Received 15 February 2014; Revised 7 April 2014; Accepted 10 April 2014; Published 11 May 2014

Academic Editor: Filippo Castiglione

Copyright © 2014 Matthias Haering et al. This is an open access article distributed under the Creative Commons Attribution License, which permits unrestricted use, distribution, and reproduction in any medium, provided the original work is properly cited.

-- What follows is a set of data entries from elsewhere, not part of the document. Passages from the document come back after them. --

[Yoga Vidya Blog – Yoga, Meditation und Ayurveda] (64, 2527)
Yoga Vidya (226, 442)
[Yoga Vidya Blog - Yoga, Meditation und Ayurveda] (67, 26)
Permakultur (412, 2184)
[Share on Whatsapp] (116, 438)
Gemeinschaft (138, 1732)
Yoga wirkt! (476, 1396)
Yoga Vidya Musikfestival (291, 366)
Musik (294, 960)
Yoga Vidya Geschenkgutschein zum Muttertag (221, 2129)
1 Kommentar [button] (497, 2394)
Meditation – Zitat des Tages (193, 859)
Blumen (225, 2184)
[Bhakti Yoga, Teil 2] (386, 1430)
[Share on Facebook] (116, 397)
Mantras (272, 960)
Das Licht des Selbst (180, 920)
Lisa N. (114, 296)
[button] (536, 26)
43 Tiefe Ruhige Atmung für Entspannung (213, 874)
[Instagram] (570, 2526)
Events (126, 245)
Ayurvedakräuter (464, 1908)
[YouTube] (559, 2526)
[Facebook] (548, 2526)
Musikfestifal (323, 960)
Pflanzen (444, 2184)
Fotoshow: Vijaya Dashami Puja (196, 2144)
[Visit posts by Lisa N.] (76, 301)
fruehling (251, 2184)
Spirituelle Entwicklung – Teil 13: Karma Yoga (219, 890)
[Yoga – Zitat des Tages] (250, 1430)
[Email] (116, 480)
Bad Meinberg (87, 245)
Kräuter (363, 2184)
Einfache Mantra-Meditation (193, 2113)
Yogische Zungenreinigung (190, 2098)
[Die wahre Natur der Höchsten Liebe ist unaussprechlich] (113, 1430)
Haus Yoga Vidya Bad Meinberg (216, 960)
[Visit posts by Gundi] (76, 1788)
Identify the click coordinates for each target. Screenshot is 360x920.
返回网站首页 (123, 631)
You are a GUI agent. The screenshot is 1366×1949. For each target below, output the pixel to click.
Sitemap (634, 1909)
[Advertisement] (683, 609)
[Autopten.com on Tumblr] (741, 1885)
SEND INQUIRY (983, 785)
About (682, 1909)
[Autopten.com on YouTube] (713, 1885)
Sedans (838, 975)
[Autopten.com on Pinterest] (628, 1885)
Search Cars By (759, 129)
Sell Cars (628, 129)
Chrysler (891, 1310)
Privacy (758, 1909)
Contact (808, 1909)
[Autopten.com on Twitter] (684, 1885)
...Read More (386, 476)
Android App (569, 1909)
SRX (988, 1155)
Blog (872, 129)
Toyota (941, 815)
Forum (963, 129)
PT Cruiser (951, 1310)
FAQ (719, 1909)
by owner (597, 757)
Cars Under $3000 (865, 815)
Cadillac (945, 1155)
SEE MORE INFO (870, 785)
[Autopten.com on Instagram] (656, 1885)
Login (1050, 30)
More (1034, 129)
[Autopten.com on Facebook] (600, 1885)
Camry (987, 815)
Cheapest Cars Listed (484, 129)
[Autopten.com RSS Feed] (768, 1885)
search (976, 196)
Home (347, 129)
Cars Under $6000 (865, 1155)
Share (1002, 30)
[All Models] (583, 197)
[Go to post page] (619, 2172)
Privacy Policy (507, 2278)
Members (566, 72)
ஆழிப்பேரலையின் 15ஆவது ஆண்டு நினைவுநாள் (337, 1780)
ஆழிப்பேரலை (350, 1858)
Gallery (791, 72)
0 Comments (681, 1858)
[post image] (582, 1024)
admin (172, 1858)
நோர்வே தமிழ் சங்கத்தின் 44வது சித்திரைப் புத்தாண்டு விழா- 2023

HIV is a widespread viral infection without cure. Drug treatment has transformed HIV disease into a treatable long-term infection. However, the appearance of mutations within the viral genome reduces the susceptibility of HIV to drugs. Therefore, a key goal is to extend the time until patients exhibit resistance to all existing drugs. Current HIV treatment guidelines seem poorly supported as practitioners have not achieved a consensus on the optimal time to initiate and to switch antiretroviral treatments. We contribute to this discussion with predictions derived from a mathematical model of HIV dynamics. Our results indicate that early therapy initiation (within 2 years postinfection) is critical to delay AIDS progression. For patients who have not received any therapy during the first 3 years postinfection, switch in response to virological failure may outperform proactive switching strategies. In case that proactive switching is opted, the switching time between therapies should not be larger than 100 days. Further clinical trials are needed to either confirm or falsify these predictions.